- Ему, ему все это говори, - зло повторил Молодов. – Что ты здесь передо мной каешься?
Так беседовали между собой актер Хлебов и режиссер Молодов, как вдруг дверь распахнулась, и на кухне появился проснувшийся ребенок. Ребенок, долго не думая и зря не мешкая, тотчас кинулся к кухонному столу и, открыв его, стал вынимать из него пакеты с крупами и мукой, и все содержимое пакетов высыпать на пол, в одну большую кучу.
Молодов спокойно наблюдал за происходящим, а потом предложил:
- Пойдем в комнату. Сейчас его мамка из магазина вернется, ребенка бить будет.

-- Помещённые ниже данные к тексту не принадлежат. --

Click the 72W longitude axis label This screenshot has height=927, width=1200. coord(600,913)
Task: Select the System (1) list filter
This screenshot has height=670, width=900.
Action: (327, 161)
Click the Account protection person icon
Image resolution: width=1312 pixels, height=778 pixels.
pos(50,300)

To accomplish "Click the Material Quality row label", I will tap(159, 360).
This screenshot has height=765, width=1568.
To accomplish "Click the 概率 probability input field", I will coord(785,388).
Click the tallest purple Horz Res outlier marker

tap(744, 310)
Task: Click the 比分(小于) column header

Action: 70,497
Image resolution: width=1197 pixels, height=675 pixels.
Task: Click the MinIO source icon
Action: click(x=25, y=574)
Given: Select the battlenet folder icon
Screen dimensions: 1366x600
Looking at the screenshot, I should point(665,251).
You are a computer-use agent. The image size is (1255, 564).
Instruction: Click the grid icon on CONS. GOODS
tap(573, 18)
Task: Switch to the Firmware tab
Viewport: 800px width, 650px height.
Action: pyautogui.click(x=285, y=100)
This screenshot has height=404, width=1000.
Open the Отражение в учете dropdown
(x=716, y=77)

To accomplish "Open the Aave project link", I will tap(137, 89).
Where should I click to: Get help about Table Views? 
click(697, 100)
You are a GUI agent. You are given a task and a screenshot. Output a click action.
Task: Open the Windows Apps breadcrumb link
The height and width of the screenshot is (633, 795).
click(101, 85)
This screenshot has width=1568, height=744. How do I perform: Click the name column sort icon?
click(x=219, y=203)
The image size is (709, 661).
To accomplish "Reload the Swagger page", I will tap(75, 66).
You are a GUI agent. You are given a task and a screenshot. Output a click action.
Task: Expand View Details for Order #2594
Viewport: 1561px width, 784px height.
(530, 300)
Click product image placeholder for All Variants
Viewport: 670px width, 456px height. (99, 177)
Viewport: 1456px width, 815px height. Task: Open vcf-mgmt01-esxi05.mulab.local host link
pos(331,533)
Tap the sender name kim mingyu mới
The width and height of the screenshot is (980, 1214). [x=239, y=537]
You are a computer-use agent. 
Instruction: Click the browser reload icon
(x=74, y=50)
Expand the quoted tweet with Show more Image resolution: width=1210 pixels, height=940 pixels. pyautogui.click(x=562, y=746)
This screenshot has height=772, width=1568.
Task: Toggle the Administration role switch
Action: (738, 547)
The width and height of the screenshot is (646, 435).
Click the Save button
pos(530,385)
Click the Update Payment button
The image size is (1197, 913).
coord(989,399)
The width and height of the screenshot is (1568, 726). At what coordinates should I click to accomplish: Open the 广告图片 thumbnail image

Сказал он все это привычно, даже как бы буднично.
- Зачем же бить? Надо бы отвлечь, приласкать, - сказал Глеб, вставая и отправляясь в комнату, следом за Молодовым.
- Да ведь сил у нее нет на это. На работе устает очень.
- Получается, на то, чтобы бить, сил хватает, а на то, чтобы полюбить, никаких сил не остается?
- Да. Так уж получается. Так выходит. У тебя-то дети есть?
- Пока нет.
- Вот. А когда будут, посмотрю я на тебя, «полюбить, приласкать». Поверь человеку с опытом. Тут задача другая – не убить. Не прибить, когда бить станешь.
- Я, пожалуй, пойду.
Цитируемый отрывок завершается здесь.